My first three impressions in reading "Kéthani" were: (1) this is a collection of short stories, written in the style of Bradbury's "Martian Chronicles"; (2) this is a pleasant, mellow read; and (3) these characters drink a lot.
Upon finishing the book my impression had not changed much, except I realized that for all of the book's genuine "gemutlichkeit," it was a serious meditation on mortality, religion, and ethics. I further realized that the Kéthani for all their apparent benevolence and understated drive, supported by an unspoken belief in manifest destiny, were sinister.
The sinister nature of the mysterious aliens and the underlying sense of danger only surface one or two times in the novel and are quickly ignored or brushed away through the characters' rationalizations. And yet, upon completion of the novel, the feeling remains that the humans have been tricked or duped in some way. In fact, our protagonist, Khalid, says in the final chapter that "I wondered whether to tell Sam and Stuart that we had been lured to the stars by an. . .an impostor." Further, in the epilogue, Khalid says cryptically that "the reason our benefactors selected us for the task was a little more complex than than we first thought." This is the extent of our illumination.

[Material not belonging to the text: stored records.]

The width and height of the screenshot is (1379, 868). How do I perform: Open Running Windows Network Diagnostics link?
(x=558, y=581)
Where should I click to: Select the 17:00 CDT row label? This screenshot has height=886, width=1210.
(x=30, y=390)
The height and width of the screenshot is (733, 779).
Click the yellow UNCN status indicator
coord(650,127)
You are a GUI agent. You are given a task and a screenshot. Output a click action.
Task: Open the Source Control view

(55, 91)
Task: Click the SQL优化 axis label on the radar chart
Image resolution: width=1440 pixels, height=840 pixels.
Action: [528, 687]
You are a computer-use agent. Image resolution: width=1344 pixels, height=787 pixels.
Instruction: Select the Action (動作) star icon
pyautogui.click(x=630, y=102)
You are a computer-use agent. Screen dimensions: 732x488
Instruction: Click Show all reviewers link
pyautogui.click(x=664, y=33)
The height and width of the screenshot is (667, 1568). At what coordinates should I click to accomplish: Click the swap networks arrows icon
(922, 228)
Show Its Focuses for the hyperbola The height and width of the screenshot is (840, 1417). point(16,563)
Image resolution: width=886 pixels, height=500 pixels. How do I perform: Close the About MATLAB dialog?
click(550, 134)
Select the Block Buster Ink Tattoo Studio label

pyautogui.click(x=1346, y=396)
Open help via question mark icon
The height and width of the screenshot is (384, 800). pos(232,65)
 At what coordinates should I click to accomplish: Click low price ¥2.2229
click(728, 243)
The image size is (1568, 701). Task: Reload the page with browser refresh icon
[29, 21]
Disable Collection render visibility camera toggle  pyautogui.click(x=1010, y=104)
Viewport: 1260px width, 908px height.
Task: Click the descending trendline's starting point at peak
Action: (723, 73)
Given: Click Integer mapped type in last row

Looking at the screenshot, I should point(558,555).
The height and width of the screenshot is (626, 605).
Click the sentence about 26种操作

At he end of the novel we know no more about the aliens than we did at the beginning. But this of course is the point because ultimately the book is a meditation on religion and life.
As Tolkien pointed out in his short story "A Leaf by Niggle," we are on a journey to death. In "Kéthani," however, the aliens interrupt that journey and substitute a possibility for immortality. Humans with their complex and innate capacity for religion are disturbed by this interruption and thereby have to re-boot. Some incorporate the Kéthani into their religious framework; others de-construct or react violently. The Kéthani could be angels or devils or simply higher sentient beings. We don't know and Brown does not provide an answer.
I recommend the novel but I do have a few reservations. First, the book feels like a collection of short stories. As a result there is a lot of repetition. This repetition arises from the fact that the author has to apprise new readers at the beginning of each story where we are each time he starts a new "story." Second, the author does not give you any answers to your questions for the simple reason that the protagonist does not have any answers. And since the work is a first-person narrative, we only know what the protagonist knows.
All in all, the novel was a pleasant experience; a welcome respite from the hardware of science fiction, with its incipient violence. In some ways the work is a throwback to the science fiction of the fifties and sixties, when science fiction was a place of ideas and we could easily compare the novel with Clarke's "Childhood's End," Bradbury's "Martian Chronicles," or the original "The Day the Earth Stood Still."